Atualmente, cerca de 70% da superfície do planeta é coberta por oceanos, onde prever terremotos é praticamente impossível.
No entanto, existe uma rede com aproximadamente 1,5 milhão de quilômetros de cabos espalhados pelo leito marinho. Pesquisadores acreditam que essa malha pode se transformar em uma poderosa aliada no monitoramento de atividades sísmicas.
Testes no Mediterrâneo revelam potencial da tecnologia
O projeto FOCUS realizou seu principal experimento próximo a Catânia, na Sicília, região marcada por intensa atividade sísmica e localizada aos pés do Monte Etna.
Ali, uma falha tectônica do tipo strike-slip, conhecida por provocar terremotos, foi monitorada com a ajuda de um cabo especial enterrado sob o fundo do mar.
A área não foi escolhida por acaso. A região já sofreu tragédias históricas, como o terremoto de 1908, que devastou Messina e matou cerca de 72 mil pessoas, além do terremoto de 1693 que destruiu grande parte de Catânia.
Para o experimento, pesquisadores instalaram um cabo de seis quilômetros com fibras ópticas sensíveis à deformação, conectado a um observatório submarino operado pelo INFN-LNS.
Pulsos de laser percorriam a estrutura a cada duas horas, usando uma técnica chamada BOTDR, tradicionalmente aplicada na inspeção de pontes, barragens e oleodutos.
Alarmes falsos confirmaram a eficiência do sistema
Pouco tempo após a instalação, em novembro de 2020, o sistema registrou uma deformação de cerca de 1,5 centímetro.
A princípio, parecia um deslocamento da falha tectônica. Porém, sensores acústicos instalados no local indicaram que se tratava, provavelmente, de um deslizamento submarino de sedimentos.
Em outro teste, realizado em 2021, cientistas posicionaram manualmente sacos de peso sobre partes expostas do cabo para avaliar a sensibilidade das fibras.
O resultado foi claro: o sistema respondeu com sinais intensos e precisos, comprovando sua capacidade de detectar alterações mínimas no fundo marinho.
Mesmo sem registrar um terremoto real, os experimentos mostraram que os cabos são capazes de identificar perturbações naturais e artificiais com alto grau de precisão.
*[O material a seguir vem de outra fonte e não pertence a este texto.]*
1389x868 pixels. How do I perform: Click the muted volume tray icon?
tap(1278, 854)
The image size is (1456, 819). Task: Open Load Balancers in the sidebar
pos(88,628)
Cabos comerciais também podem monitorar o ambiente
Além do teste na Itália, o projeto analisou cabos comerciais que conectam ilhas do arquipélago de Guadalupe, no Caribe.
Entre 2022 e 2024, medições periódicas revelaram variações sazonais de temperatura no fundo do mar com precisão de até 0,1 grau Celsius.
Os pesquisadores também identificaram pontos de maior tensão mecânica em regiões expostas a correntes fortes, cânions submarinos e tempestades.
Esses dados indicam que cabos já existentes podem servir não apenas para detectar terremotos, mas também para monitorar mudanças ambientais e impactos climáticos.
A conclusão é promissora. Transformar parte da infraestrutura global de telecomunicações em sensores sísmicos e ambientais pode representar um avanço decisivo na prevenção de desastres naturais.
Em vez de instalar equipamentos caros e isolados, seria possível aproveitar uma rede já instalada nos oceanos, ampliando a capacidade de alerta e salvando vidas.